BONN, Germany (AP) _ About 5,200 Mercedes-Benz employees protested sick-pay cuts for all Germans by refusing to work Monday, one day before massive walkouts were planned at Mercedes and other major automakers.

About 4,000 early shift workers in Bremen rallied in front of Mercedes' administrative building and then staged a protest march. Some 1,200 early shift colleagues at a Duesseldorf plant also put down their tools.

The Bremen workers have been staging temporary stoppages since last Wednesday, delaying production of 2,000 vehicles.
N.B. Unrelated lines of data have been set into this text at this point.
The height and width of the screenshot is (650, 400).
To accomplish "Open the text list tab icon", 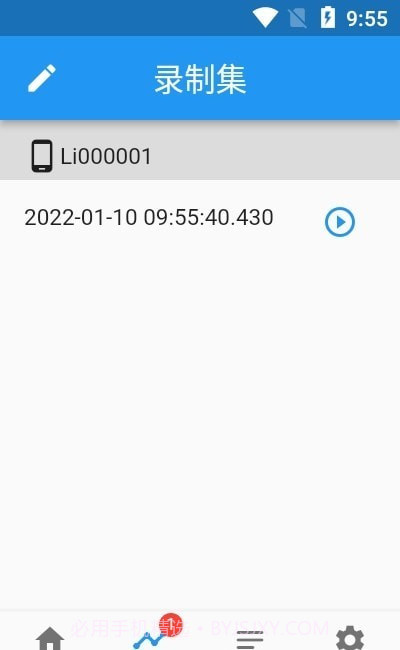I will point(250,640).
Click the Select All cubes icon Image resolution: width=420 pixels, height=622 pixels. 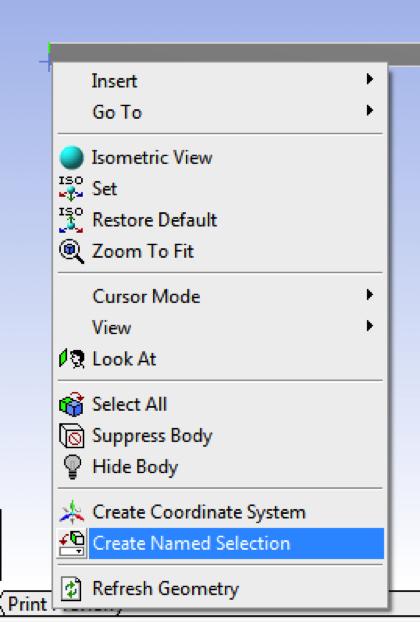(71, 404)
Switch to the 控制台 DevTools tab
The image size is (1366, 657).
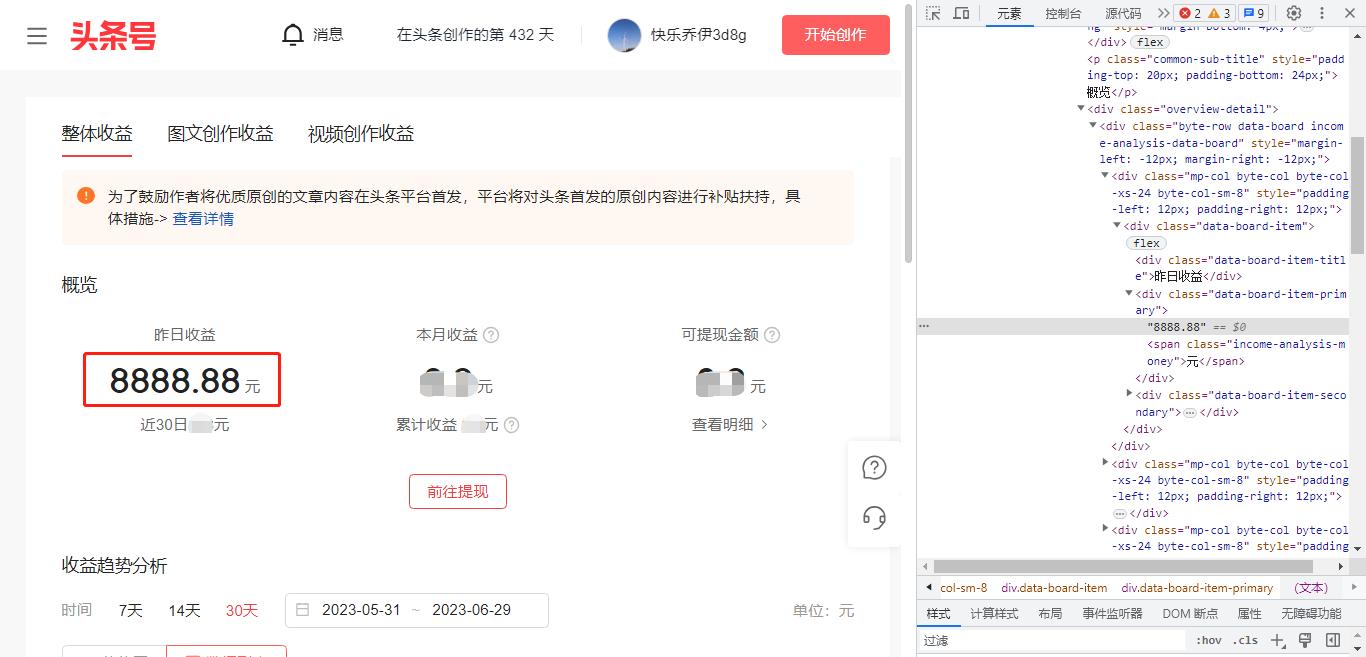(x=1063, y=13)
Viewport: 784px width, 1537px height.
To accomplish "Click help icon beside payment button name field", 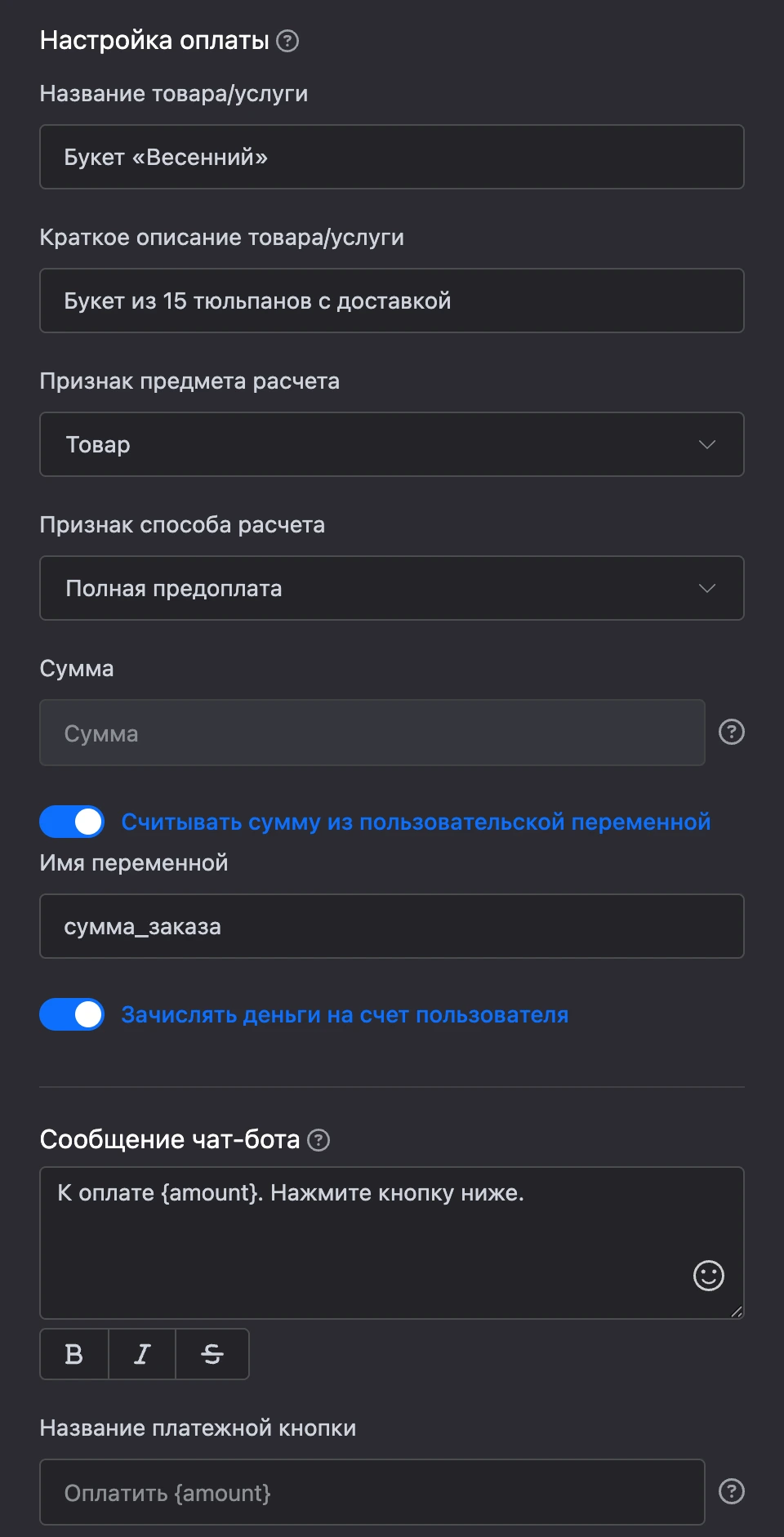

On Saturday, about 23,000 Mercedes employees refused to work.

At issue is a government austerity program, passed by parliament on Sept. 13, that lets German companies slash sickness benefits from 100 percent to 80 percent to reduce their labor costs, which are among the world's highest.

Mercedes parent Daimler-Benz, which is Germany's largest industrial conglomerate, and other major firms last week announced they were cutting sick pay by that amount as of Tuesday.

The Daimler works council, which represents the company's employees, has called on 220,000 Daimler employees at 14 plants to lay down their tools Tuesday.

About 14,900 employees of Adam Opel AG, a unit of General Motors Corp., in Bochum and thousands more at a Ford Motor Co. plant in Cologne are also planning walkouts.

Union leaders argue that companies cannot legally implement the legislation without negotiating new contracts.

Klaus Zwickel, chairman of the powerful IG Metall union, warned Monday ``any company that wants to cut sick pay will have to reckon with protests and production losses.''

German workers are out sick an average of 20 working days a year, one of the highest rates of absenteeism in the world. German companies and the government say that statistic is hurting Germany's ability to compete in the global market.